Details
- Name
Jean Baptiste Camille Corot
- Brief Biography
1796 - 1875, French
- Occupation
Artist
- Description
-
Corot was the most versatile and successful French landscape painter of the first half of the 19th century. Renoir considered him to be the ‘ great genius of the century… He was called a poet. But what a misnomer! He was a naturalist. I have studied him ceaselessly without ever being able to approach his art.’ Corot was born into a comfortable bourgeois family, his father a cloth-merchant and his mother the proprietor of a thriving hat business. Corot’s youthful friendship with Michallon, the first winner of the Prix de Rome in landscape painting, confirmed his ambitions to become a painter himself. He studied with the classicising painters Michallon and Bertin, visiting Italy for the first time in the autumn of 1825 when he painted views of the Forum and Colosseum. Corot’s Salon pictures reveal his respect for the classical landscape tradition, rather than the northern Dutch landscapes favoured by the Barbizon School.

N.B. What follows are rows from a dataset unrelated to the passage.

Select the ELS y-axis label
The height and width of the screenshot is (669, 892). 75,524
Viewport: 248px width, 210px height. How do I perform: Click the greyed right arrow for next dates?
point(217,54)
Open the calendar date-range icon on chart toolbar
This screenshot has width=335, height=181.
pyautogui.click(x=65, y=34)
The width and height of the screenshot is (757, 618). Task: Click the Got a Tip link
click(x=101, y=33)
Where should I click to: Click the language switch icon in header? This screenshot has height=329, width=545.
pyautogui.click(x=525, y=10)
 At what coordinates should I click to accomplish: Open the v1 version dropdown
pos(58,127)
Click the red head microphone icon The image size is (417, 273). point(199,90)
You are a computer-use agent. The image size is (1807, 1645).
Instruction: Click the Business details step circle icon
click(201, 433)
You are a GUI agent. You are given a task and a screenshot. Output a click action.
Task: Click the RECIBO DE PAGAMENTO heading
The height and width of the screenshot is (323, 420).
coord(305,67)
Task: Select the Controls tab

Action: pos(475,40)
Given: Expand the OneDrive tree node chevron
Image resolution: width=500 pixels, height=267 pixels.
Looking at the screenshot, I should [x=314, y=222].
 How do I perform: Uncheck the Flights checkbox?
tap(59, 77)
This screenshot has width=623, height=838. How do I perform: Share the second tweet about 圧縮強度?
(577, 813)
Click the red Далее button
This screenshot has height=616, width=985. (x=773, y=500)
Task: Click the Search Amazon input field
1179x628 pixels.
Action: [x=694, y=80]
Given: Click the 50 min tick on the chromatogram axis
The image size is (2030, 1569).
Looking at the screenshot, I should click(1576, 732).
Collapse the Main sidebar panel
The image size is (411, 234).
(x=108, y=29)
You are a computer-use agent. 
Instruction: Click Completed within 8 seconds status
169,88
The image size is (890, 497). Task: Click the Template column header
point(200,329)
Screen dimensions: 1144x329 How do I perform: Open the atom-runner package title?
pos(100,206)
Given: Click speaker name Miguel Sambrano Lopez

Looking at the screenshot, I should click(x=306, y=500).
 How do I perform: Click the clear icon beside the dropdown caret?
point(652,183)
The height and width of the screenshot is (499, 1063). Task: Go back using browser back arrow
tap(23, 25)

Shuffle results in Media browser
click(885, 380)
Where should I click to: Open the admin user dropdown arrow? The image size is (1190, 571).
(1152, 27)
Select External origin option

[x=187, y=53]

On his return from Italy he worked in many regions of France, especially the Forest of Fontainebleau. There were two further visits to Italy in 1834 and 1843, and he also visited Switzerland, Holland and England. He was awarded the Legion of Honour in 1846 and became a member of the Salon jury in 1848. Although many aspects of his art anticipated Impressionism he remained devoted to the Salon and the ideals it embodied. His first biographer, Etienne Moreau-Nelaton wrote in 1905 that :’Corot never broke with tradition. Whereas Rousseau and Dupré deliberately set free aesthetics and renounced all attachment to the Possinesque French landscape of the past, Corot never burned his bridges and, always going to nature for his inspiration, remained exactly faithful to the formula of his artistic ancestors. He accomplished this tour de force by being at the same time the last of the classical landscapists and the first of the Impressionists.’